ASSIGNED TASK => When you reach the line with "Japón (54, 1457)" in the data below, begin printing lines exactly, and stop once the line with "febrero 2026 (26, 1635)" has been printed.

══ WORKING DATA

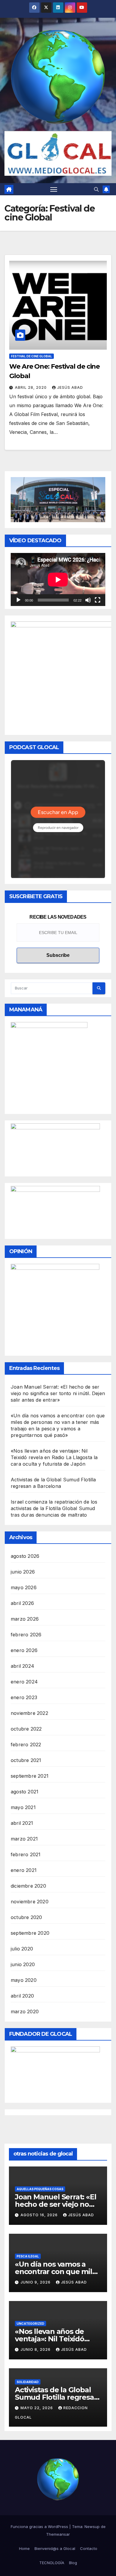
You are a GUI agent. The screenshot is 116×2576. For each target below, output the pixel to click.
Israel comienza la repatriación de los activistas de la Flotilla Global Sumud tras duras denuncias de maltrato (54, 1508)
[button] (96, 189)
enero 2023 (24, 1697)
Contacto (88, 2548)
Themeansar (58, 2534)
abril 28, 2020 (31, 387)
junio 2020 (23, 1964)
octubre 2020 (26, 1917)
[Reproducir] (18, 600)
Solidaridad (28, 2382)
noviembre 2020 (29, 1902)
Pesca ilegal (28, 2256)
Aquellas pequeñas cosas (40, 2189)
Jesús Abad (70, 387)
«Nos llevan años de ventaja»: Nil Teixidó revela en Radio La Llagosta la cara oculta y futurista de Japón (54, 1457)
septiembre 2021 (29, 1776)
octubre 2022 (26, 1729)
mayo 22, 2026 (37, 2408)
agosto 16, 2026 (40, 2215)
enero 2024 (24, 1682)
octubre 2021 (26, 1760)
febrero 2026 (26, 1635)
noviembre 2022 (29, 1713)
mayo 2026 (24, 1587)
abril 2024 (22, 1666)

════

SOLUTION TO THIS TASK =>
«Nos llevan años de ventaja»: Nil Teixidó revela en Radio La Llagosta la cara oculta y futurista de Japón (54, 1457)
septiembre 2021 (29, 1776)
octubre 2022 (26, 1729)
mayo 22, 2026 (37, 2408)
agosto 16, 2026 (40, 2215)
enero 2024 (24, 1682)
octubre 2021 (26, 1760)
febrero 2026 (26, 1635)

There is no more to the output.